--- WRITTEN INSTRUCTION ---
Return the lines of the records from the line containing "The width and" through the end of the records, reproducing them exactly. Leave the pictures out of your reply.

Item coordinate data
============================================================

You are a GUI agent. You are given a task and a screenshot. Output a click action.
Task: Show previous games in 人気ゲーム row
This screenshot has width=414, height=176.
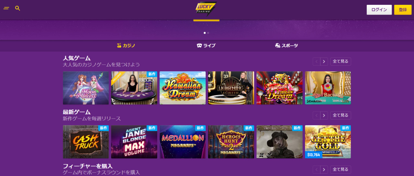coord(317,61)
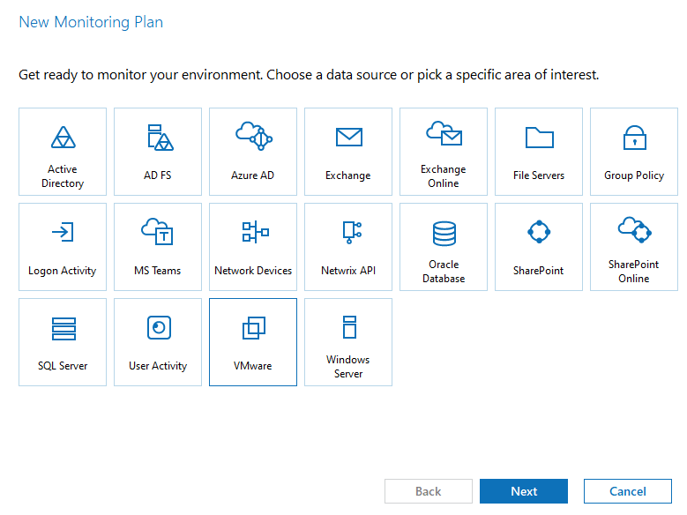Select the Exchange envelope tile
The height and width of the screenshot is (515, 687).
click(x=348, y=152)
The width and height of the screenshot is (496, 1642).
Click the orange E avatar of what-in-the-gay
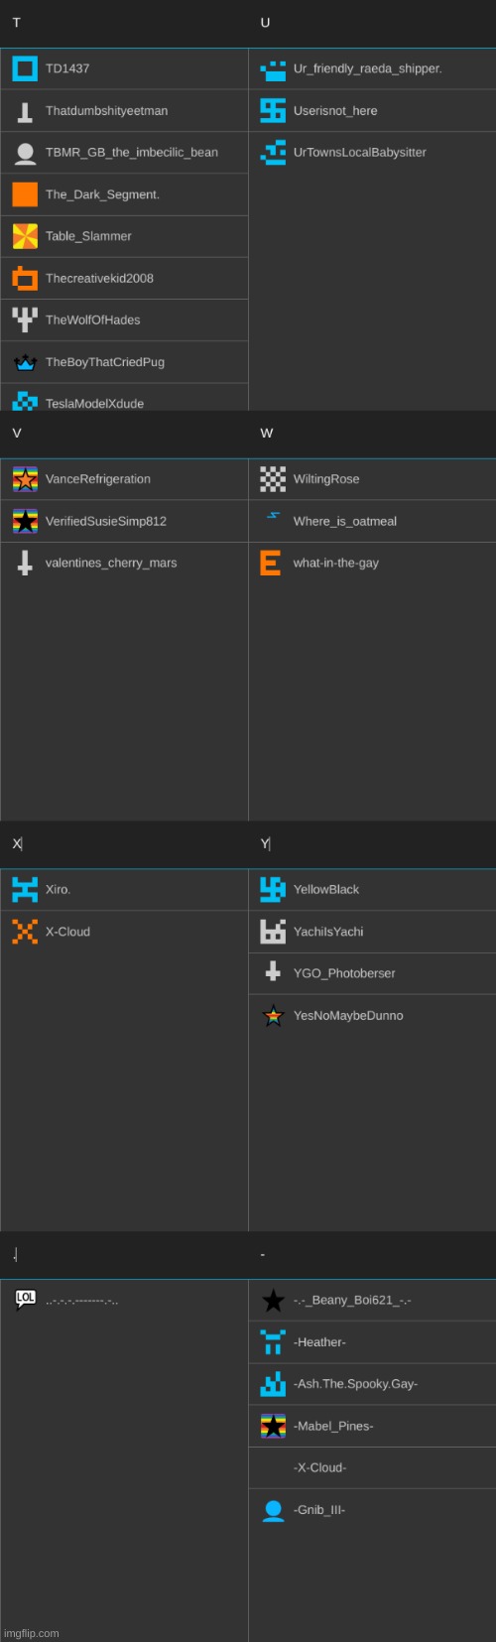point(270,563)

============================================================

--- FULL ANSWER ---
The width and height of the screenshot is (496, 1642).
Click the orange E avatar of what-in-the-gay
point(270,563)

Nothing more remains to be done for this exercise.